Task brief
Would you repeat the entries beneath, with nothing changed?

Supplied material
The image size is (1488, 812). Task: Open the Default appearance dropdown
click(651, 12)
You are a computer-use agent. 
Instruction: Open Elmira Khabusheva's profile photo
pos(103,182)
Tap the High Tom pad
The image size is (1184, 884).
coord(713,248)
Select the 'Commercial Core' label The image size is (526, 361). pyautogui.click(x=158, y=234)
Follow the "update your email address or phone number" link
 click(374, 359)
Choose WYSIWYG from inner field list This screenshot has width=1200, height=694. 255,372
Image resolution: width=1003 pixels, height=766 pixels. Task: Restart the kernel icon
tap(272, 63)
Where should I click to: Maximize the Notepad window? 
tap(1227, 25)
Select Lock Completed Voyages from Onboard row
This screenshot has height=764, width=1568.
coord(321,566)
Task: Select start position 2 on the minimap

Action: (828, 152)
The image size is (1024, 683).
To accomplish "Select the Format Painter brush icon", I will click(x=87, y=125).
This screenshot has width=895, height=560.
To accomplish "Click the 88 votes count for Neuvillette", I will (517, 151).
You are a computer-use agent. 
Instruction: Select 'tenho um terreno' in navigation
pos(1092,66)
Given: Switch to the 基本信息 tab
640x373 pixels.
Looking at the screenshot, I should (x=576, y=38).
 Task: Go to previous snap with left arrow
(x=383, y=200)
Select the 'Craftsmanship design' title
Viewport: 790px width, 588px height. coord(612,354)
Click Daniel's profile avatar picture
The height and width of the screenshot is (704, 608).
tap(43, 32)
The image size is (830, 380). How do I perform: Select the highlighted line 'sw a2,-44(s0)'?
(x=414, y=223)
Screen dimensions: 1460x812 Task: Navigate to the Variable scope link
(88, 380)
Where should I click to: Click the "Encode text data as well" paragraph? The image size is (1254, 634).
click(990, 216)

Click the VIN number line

Task answer
The image size is (1488, 812). Task: Open the Default appearance dropdown
click(651, 12)
You are a computer-use agent. 
Instruction: Open Elmira Khabusheva's profile photo
pos(103,182)
Tap the High Tom pad
The image size is (1184, 884).
coord(713,248)
Select the 'Commercial Core' label The image size is (526, 361). pyautogui.click(x=158, y=234)
Follow the "update your email address or phone number" link
 click(374, 359)
Choose WYSIWYG from inner field list This screenshot has width=1200, height=694. 255,372
Image resolution: width=1003 pixels, height=766 pixels. Task: Restart the kernel icon
tap(272, 63)
Where should I click to: Maximize the Notepad window? 
tap(1227, 25)
Select Lock Completed Voyages from Onboard row
This screenshot has height=764, width=1568.
coord(321,566)
Task: Select start position 2 on the minimap

Action: (828, 152)
The image size is (1024, 683).
To accomplish "Select the Format Painter brush icon", I will click(x=87, y=125).
This screenshot has width=895, height=560.
To accomplish "Click the 88 votes count for Neuvillette", I will (517, 151).
You are a computer-use agent. 
Instruction: Select 'tenho um terreno' in navigation
pos(1092,66)
Given: Switch to the 基本信息 tab
640x373 pixels.
Looking at the screenshot, I should (x=576, y=38).
 Task: Go to previous snap with left arrow
(x=383, y=200)
Select the 'Craftsmanship design' title
Viewport: 790px width, 588px height. coord(612,354)
Click Daniel's profile avatar picture
The height and width of the screenshot is (704, 608).
tap(43, 32)
The image size is (830, 380). How do I perform: Select the highlighted line 'sw a2,-44(s0)'?
(x=414, y=223)
Screen dimensions: 1460x812 Task: Navigate to the Variable scope link
(88, 380)
Where should I click to: Click the "Encode text data as well" paragraph? The image size is (1254, 634).
click(990, 216)

Click the VIN number line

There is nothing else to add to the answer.